La division d’appel — Décision faisant l’objet du contrôle

[18]  Dans sa demande présentée à la DA, M. Horton a soutenu que la DG avait commis une erreur en ne tenant pas compte de sa situation personnelle. Il a expliqué que ses réponses étaient véridiques et qu’il était disponible pour travailler pendant ses heures de classe.

[19]  M. Horton a présenté sa demande d’appel en retard. Par conséquent, la DA avait deux questions à trancher : premièrement, s’il fallait octroyer une prorogation du délai prévu pour présenter une demande de permission d’en appeler; et, deuxièmement, s’il y avait une cause défendable selon laquelle la DG avait commis une erreur en concluant que M. Horton n’était pas disponible pour travailler.

[20]  En ce qui concerne la présentation tardive de sa demande, M. Horton n’a pas expliqué les raisons pour lesquelles il a présenté sa demande en retard. La date limite pour déposer son appel était le 16 mai 2018, et il a seulement interjeté appel le 9 octobre 2018. Aucune raison ni explication n’a été fournie relativement à ce retard de près de cinq mois.

[21]  La DA s’est appuyée sur l’arrêt Canada (Procureur général) c Larkman, 2012 CAF 204 (Larkman) pour faire valoir que, au moment de déterminer s’il faut octroyer une prorogation de délai, la considération primordiale est de savoir s’il serait dans l’intérêt de la justice de le faire. La DA a souligné que la question de « l’intérêt de la justice » serait tranchée en évaluant si l’appel avait une chance raisonnable de succès. Elle s’est donc demandé s’il y avait une cause défendable selon laquelle la DG avait commis une erreur grave en concluant que M. Horton n’était pas disponible pour travailler.

[22]  La DA a examiné les éléments de preuve dont disposait la DG, y compris le dossier documentaire et les témoignages de vive voix de M. Horton et de son témoin. Elle a souligné que la DG a tenu compte de l’explication de M. Horton concernant ses réponses divergentes et de la volonté de ce dernier de travailler lorsque son horaire de cours le lui permettait. Cependant, elle a déterminé que la DG avait appliqué la présomption légale appropriée touchant la non‑disponibilité pour travailler pendant des études à temps plein et que M. Horton n’avait pas présenté d’éléments de preuve faisant état de circonstances exceptionnelles pour réfuter une telle présomption.

[23]  La DA a tenu compte des arguments de M. Horton selon lesquels il avait répondu aux questions de façon véridique et qu’il était prêt à travailler lorsqu’il n’avait pas de cours. Elle a également souligné que M. Horton avait essayé en vain de trouver un emploi et qu’il retournait aux études pour accroître son employabilité. Elle a également pris en considération l’argument de M. Horton selon lequel les questions de la demande d’assurance‑emploi étaient difficiles à comprendre, ce qui est à l’origine du malentendu.

[24]  Cependant, la DA a souligné que M. Horton s’appuyait sur les mêmes observations qu’il avait présentées à la DG et que la reformulation des mêmes arguments ne constituait pas un motif d’appel pour une erreur susceptible de contrôle. Elle a conclu que l’appel n’avait aucune chance raisonnable de succès, raison pour laquelle elle a rejeté la demande de prorogation de délai le 11 décembre 2018.

******

* _Consigne A_: Réécrivez le passage du texte de la page allant de « La division d’appel » jusqu'à « heures de classe. » inclus, en remplaçant « situation personnelle » par « situation familiale ».
* _Consigne B_: D'après le texte de la page, à quelle date la DA a-t-elle rejeté la demande de prorogation de délai ?

******

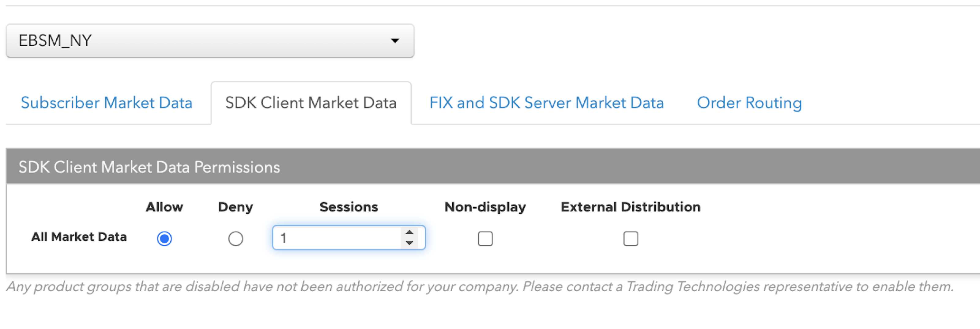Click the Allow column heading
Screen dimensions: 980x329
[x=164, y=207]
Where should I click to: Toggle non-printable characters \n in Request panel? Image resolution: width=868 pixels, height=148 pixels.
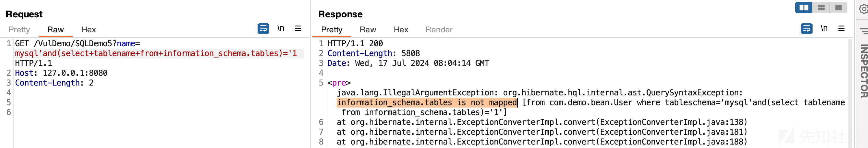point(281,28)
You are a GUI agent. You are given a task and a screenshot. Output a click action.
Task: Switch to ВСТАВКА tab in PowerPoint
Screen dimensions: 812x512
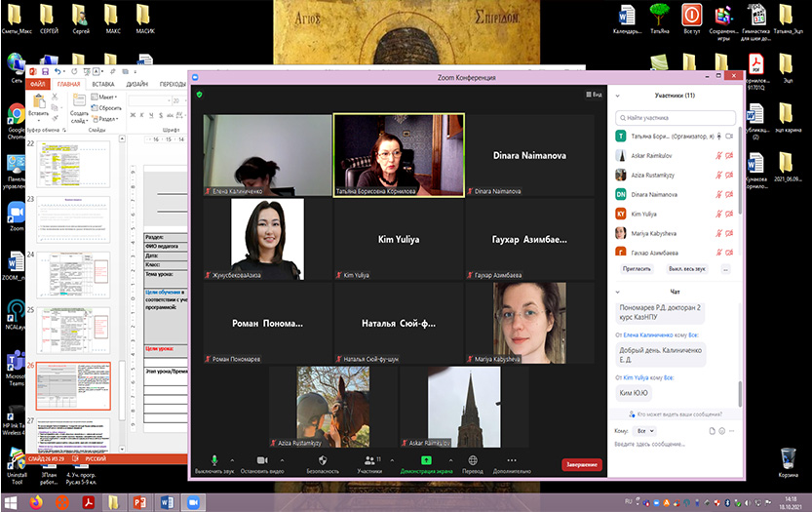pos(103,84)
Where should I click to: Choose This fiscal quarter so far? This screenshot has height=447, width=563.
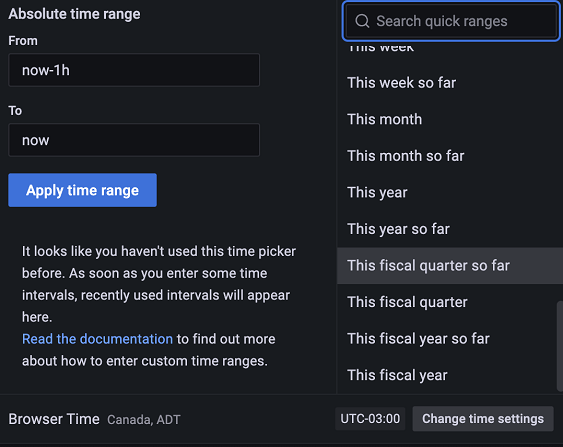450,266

******

* _Réponse complète A_:
La division d’appel — Décision faisant l’objet du contrôle

[18]  Dans sa demande présentée à la DA, M. Horton a soutenu que la DG avait commis une erreur en ne tenant pas compte de sa situation familiale. Il a expliqué que ses réponses étaient véridiques et qu’il était disponible pour travailler pendant ses heures de classe.

* _Réponse complète B_: Le 11 décembre 2018.